My partner Lavender and her son Derek were both supportive and excited. My mother loves young children. She was ecstatic.
Throughout this bonding process, you fantasize about the future. You eagerly await the chance to experience your potential as a parent to this child, who may be your first or your fourth. You may wonder about your baby's familial characteristics and envision summertimes, wintertimes, holidays, birthdays, graduations, weddings, and even grandchildren. You look forward to the special "firsts" of childhood, such as baby's first smile, first wobbly steps, first words, first day of kindergarten, and first school dance. You imagine sharing all kinds of special experiences with your child. In such heartfelt and intimate ways, you forge a bond with your baby long before the birth.
When your baby dies, you never get the chance to know him or her in the way that we normally think of knowing someone, yet your hopes and dreams for this child have already become a part of your life. You have not only lost a child, you have lost the chance to see your baby grow, become a vital part of the family, and realize his or her potential. Your baby's death represents a deeply felt loss of a wished-for child and all your related fantasies, hopes, and dreams. Death thwarts your best intentions and breaks your heart.

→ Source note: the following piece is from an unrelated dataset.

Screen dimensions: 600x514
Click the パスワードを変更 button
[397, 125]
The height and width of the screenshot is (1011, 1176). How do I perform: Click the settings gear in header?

Given that I was older, naturally I was afraid to share the news until after the three months, and even then, I waited an extra month "just to be safe." In retrospect, the pain you feel when losing a baby is the same whether you have told family and friends or not.
The minute you get that positive pregnancy test, your life changes. Our hopes and dreams start then. So, when your baby dies, it's hard. So incredibly hard.
If you've experienced the death of one or more babies from a multiple birth, the depth of your loss is compounded. Not only must you bear the death of a baby, you may be bearing the death of more than one, as well as the crushing loss of the special chance to raise two or more babies together. (See also "Multiple Birth and Multiple Realities" in chapter 2.)
A Traumatic Bereavement
The doctors were on it right away. They rushed us into a room, completed some tests, and before we knew it, the doctor was telling us our son, who we got to know through his heartbeats, movements, and daily size changes, was gone. In that moment, it was hard to tell if it was a dream or reality.
I'll never forget my husband waiting outside for me to tell him our daughter's diagnosis. That moment changed the trajectory of our lives.
Trauma happens when you experience an emotionally painful event over which you have no control, and it leaves a lasting imprint on your brain — and your life. Most bereaved parents, looking at their shock, grief, and mourning, can attest that the death of a baby is traumatic. A large part of what makes an experience traumatic is that everything is okay — and then suddenly, it's not.
Pearl's diagnosis day ... before we even began the ultrasound, Josh said to the nurse, "Would you please tell Laura everything is going to be okay with the baby? She has been worried the whole time about something and just needs to hear everything is okay." Silence ...
We didn't seem to know what to think. All of the last five to six months had been positive and exciting and now a whirlwind two days crushed it all.
You may have had a number of traumatic experiences during your pregnancy, your baby's birth, the postpartum period, and/or during your baby's infancy. And even after your baby's death, the trauma can continue to reverberate. As Ben says, "It was a surreal moment that will be with us forever."
Every day is a struggle at the moment. I feel exhausted and as desperate as I am to find "my" new balance, it eludes me. What comes with it is that sense of failure and disappointment that I know all too well. I feel sad and when I look in the mirror, I know I look sad. It is so painful living with empty arms.